UT Southwestern Pediatrics faculty physicians are staffing and providing support to the pediatric clinic daily to help treat the evacuated children.

“We will provide services as long as they are needed,” said Dr. Maeve Sheehan, Associate Professor of Pediatrics who is overseeing the shelter’s pediatric care with Dr. Halim Hennes, Professor of Pediatrics and Chief of Pediatric Emergency Medicine. “We will also be providing telehealth services throughout the night in conjunction with Children’s Health.”

UT Southwestern pediatric neonatologists aided with the evacuation of neonatal patients as the flooding began, and UT Southwestern pediatric nephrologists are providing dialysis to several displaced children.

Next steps

Outside the medical wing, Mr. Aples sat with his wife and son, listing his next steps: getting a job, finding a home, enrolling his son in school.

“Kids don’t have the same coping mechanisms as adults,” he said, noting one reason why he won’t bring his son back to Houston for anything beyond gathering belongings from their apartment.

“Every time we went back to New Orleans, we saw places from our childhood destroyed. Your mind is fighting itself, looking at the devastation. You have to fight your way out of that box, because that box will put you in a depression.”

Mr. Aples said he has explained the situation to his son but is trying to keep the mood lighthearted.

Mental health experts at UT Southwestern’s Peter O’Donnell Jr.

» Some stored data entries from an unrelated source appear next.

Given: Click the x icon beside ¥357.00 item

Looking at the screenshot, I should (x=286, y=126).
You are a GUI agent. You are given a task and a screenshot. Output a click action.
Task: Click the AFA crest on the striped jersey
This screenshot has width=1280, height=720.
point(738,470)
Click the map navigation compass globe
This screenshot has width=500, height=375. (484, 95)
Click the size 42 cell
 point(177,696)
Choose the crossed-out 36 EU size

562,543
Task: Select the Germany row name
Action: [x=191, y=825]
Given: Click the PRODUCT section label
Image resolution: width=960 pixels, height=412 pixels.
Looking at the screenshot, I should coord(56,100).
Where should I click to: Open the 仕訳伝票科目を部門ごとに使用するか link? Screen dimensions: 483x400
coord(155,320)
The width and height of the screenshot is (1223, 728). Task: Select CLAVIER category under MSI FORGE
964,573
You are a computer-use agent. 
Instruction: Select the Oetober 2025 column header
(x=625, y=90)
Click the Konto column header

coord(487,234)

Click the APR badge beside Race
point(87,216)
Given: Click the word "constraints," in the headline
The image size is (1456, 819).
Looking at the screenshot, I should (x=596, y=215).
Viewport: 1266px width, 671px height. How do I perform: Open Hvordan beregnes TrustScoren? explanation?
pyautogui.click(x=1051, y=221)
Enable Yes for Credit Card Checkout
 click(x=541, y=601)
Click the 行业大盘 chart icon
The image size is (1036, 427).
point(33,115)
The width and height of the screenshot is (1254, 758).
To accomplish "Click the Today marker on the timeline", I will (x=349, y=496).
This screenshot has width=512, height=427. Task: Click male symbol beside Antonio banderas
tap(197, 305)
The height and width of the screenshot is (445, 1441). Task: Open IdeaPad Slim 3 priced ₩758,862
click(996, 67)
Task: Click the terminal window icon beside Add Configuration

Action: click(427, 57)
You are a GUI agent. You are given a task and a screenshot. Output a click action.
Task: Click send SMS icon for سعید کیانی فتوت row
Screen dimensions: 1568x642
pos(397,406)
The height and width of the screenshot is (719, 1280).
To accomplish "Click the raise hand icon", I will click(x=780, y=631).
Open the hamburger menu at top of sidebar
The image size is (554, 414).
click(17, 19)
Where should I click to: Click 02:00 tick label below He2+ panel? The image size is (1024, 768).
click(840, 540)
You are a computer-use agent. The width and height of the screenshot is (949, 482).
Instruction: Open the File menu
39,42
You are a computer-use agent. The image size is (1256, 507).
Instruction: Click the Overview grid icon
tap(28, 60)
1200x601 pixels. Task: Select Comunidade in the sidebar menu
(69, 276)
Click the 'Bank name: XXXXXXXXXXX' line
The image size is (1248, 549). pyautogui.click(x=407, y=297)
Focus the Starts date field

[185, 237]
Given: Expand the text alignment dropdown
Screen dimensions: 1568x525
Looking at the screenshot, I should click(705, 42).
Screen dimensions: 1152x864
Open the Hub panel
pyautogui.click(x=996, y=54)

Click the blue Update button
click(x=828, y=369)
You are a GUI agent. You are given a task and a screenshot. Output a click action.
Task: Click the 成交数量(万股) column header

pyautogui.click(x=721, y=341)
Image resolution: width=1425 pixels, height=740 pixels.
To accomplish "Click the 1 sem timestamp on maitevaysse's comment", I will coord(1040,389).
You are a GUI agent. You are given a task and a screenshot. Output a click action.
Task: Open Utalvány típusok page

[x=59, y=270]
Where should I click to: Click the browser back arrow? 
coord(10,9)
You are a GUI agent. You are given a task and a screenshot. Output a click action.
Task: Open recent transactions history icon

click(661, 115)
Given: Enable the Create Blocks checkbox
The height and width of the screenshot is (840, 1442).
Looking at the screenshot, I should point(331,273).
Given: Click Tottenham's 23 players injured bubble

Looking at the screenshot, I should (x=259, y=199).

Brain Institute say that’s generally a good approach to take with children dealing with such traumatic events.

In addition, they recommend showing a calm demeanor around the children. Parents should offer but not force them to talk about the incident. They should also filter some of the news updates children may receive from television or social media.

“This can be overwhelming and scary for kids,” said Dr. James Norcross, Professor of Psychiatry. “But the good news is that kids are remarkably resilient. If you can reassure them, keep them in a routine as much as possible, they will be able to overcome and manage this.”

Mr. Aples is keeping his family’s thoughts positive. He is hoping to get a job as soon as he can and perhaps have the family out of the center in the next few days.

Until then, he wants to spread his message of hope to anyone who needs it.

“I want everyone to really, really just love on their families and be optimistic about the change,” he said, glancing over his shoulder at his son. “We’re going to figure out what we have to do, and the whole family will come together.”